Yes, companies are doing enough to fight hacking, because they are constantly on the defensive against cyber attacks and other breaches of customer information. Companies cannot possibly predict every type of attack that will happen against their company or their customers. They try their hardest to fight the attacks, because the bad press associated with being the victim of an attack is pretty damaging for business.
What a ludicrous question. Does the asker seriously think that companies are just totally indifferent to outsiders breaking into their computer systems? That they have no problem with their financial data and trade secrets being stolen and sold to the highest bidder? Of course companies are doing everything they can to fight hacking.
Companies putting their businesses on the Internet face the problem of having to play catch up to all the Internet hackers who make it a sole goal to trying to commit crimes on said companies.

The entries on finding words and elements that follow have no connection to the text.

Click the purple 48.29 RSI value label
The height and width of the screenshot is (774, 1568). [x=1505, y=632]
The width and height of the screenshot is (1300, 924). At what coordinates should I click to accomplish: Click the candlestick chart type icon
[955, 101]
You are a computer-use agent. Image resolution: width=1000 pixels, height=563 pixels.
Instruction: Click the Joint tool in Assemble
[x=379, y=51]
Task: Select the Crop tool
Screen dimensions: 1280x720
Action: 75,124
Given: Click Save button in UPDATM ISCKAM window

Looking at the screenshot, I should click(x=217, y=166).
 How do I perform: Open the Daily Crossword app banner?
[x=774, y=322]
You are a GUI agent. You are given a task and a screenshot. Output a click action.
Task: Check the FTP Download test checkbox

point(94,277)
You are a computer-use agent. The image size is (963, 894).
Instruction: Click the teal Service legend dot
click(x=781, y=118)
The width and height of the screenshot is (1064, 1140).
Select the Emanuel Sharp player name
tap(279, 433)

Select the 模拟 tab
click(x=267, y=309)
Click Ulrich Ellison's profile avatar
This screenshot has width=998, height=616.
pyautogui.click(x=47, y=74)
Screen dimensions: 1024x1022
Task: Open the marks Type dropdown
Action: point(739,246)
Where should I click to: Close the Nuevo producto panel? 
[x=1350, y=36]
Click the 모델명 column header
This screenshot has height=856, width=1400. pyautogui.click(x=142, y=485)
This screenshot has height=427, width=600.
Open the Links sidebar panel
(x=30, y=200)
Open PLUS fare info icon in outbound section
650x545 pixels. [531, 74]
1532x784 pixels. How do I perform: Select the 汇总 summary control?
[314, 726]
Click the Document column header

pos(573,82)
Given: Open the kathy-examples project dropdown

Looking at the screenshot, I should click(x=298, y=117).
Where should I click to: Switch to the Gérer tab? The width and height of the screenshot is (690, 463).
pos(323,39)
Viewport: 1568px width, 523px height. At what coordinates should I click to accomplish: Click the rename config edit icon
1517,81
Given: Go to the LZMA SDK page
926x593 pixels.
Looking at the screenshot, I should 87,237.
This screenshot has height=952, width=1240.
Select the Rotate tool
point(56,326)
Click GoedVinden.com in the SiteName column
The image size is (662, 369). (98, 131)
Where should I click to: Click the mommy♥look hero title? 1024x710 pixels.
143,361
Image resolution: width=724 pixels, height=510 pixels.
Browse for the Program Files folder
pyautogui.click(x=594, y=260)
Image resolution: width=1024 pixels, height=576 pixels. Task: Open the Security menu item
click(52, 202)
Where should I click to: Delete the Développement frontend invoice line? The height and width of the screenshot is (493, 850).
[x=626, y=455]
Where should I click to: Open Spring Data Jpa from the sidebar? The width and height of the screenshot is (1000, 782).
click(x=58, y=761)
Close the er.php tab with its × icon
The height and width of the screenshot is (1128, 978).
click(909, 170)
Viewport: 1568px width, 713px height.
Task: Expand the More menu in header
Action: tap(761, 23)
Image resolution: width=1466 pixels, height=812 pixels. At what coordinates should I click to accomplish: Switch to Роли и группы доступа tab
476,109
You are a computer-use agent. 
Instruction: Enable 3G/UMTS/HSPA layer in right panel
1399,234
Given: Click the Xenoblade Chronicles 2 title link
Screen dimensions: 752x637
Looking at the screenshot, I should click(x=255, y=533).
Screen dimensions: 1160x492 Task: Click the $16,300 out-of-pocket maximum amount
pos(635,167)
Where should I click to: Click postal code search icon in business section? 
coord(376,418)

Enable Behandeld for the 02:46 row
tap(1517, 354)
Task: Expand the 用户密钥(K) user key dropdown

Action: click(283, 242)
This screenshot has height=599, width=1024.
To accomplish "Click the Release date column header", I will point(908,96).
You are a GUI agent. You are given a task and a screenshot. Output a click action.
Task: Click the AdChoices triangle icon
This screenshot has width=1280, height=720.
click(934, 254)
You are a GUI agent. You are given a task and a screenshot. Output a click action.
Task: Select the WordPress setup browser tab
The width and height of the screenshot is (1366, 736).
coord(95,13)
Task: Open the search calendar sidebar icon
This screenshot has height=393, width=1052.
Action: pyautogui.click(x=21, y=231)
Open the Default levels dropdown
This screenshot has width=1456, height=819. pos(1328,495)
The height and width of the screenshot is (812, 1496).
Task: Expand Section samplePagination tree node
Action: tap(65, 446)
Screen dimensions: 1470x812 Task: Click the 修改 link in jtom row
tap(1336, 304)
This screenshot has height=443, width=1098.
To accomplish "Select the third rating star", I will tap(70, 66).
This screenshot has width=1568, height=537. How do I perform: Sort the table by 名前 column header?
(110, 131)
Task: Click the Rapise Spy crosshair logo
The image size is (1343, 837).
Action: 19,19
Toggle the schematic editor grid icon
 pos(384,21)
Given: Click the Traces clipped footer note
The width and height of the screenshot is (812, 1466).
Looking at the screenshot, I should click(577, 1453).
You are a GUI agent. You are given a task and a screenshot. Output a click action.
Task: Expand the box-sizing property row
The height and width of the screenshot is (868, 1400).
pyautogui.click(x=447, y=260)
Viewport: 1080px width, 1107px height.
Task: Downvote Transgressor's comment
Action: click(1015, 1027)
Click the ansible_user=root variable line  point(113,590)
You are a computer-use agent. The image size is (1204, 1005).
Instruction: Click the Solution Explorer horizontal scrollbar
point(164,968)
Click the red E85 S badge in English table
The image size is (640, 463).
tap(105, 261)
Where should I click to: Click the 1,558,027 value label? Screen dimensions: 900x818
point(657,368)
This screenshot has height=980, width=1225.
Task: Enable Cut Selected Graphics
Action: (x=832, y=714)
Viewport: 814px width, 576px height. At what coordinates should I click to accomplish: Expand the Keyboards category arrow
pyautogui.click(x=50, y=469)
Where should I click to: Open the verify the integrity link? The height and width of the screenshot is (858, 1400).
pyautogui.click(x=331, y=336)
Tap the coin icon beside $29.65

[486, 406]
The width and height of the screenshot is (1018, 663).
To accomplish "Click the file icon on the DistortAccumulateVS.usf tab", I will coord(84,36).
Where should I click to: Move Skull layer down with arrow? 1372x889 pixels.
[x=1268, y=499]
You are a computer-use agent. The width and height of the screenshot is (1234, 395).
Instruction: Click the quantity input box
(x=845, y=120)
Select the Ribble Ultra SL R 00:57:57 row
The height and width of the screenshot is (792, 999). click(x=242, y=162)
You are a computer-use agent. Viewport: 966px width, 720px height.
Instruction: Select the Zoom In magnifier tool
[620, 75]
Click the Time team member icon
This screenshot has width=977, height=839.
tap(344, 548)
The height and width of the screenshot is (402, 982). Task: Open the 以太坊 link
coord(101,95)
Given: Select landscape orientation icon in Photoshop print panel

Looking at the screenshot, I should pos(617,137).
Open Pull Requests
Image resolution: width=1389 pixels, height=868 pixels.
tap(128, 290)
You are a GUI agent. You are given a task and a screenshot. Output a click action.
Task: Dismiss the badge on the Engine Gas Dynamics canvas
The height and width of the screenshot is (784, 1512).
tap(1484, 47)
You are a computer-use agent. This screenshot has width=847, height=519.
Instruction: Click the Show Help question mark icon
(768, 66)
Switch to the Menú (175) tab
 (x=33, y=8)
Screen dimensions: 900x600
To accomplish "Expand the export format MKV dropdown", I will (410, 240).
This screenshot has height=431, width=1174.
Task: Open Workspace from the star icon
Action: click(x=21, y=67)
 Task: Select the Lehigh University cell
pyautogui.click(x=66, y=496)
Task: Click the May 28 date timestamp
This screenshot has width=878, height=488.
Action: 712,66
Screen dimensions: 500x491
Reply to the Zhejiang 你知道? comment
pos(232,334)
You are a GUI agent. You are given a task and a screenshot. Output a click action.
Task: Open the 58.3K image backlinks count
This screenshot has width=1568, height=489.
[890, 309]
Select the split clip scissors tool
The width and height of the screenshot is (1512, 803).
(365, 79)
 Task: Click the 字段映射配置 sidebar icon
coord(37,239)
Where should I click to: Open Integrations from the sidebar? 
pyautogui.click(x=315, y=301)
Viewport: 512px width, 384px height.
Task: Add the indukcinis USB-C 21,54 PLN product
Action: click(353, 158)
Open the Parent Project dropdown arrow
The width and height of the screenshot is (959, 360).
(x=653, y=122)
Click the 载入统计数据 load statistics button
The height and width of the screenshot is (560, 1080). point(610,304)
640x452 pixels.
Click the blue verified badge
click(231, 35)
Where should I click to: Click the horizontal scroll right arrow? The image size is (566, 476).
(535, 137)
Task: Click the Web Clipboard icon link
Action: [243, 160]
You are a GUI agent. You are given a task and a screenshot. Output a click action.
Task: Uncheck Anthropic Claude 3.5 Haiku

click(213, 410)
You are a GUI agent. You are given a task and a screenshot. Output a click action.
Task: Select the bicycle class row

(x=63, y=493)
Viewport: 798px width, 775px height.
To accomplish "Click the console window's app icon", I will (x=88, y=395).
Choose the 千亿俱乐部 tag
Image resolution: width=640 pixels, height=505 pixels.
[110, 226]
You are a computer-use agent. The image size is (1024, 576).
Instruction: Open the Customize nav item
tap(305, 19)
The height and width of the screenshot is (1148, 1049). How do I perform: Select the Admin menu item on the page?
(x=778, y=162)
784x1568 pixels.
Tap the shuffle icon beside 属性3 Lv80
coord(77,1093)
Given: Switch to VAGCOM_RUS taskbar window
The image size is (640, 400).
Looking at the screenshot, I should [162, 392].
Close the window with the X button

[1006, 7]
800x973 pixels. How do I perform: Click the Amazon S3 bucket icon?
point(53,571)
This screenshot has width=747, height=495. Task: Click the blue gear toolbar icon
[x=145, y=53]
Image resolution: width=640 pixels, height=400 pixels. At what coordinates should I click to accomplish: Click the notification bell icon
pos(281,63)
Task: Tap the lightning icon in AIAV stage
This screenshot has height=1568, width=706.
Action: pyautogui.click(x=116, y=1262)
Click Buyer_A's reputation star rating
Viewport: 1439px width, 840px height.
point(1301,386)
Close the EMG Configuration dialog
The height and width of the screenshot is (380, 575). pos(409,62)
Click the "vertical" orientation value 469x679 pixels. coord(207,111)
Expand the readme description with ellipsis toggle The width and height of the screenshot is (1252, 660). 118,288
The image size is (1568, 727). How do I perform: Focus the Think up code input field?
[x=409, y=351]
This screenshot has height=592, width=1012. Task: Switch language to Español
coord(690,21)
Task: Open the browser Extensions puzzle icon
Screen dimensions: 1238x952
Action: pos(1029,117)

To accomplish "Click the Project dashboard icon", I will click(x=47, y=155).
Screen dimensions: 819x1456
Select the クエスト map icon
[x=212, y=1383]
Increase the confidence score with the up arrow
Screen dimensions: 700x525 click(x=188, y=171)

I think that companies are doing all they can to combat the problem but it is still a bit of a problem.
Anti-hacking measures are hard to justify. If a CEO announces that he doubled
spending to prevent hacking this year, shareholders will naturally wonder what
he got for the money. It’s easy to see how marketing drives sales, or how
research leads to salable products. It’s harder to justify spending so much for
something that never happened. Like a major earthquake, hacking does not
happen to a company every year, so many CEOs gamble and spend the money
elsewhere. The solution is for government to require companies to meet certain
standards for anti-hacking measures.
No, companies are not doing enough to fight hacking. This can be attributed to both lack of knowledge on how and the fact that the growth and danger of hacking is getting exponentially worse. Companies should be taking a large percentage of there revenue to protect both the consumers as well as themselves. Hackers can go after companies just as well as the can go after their consumers.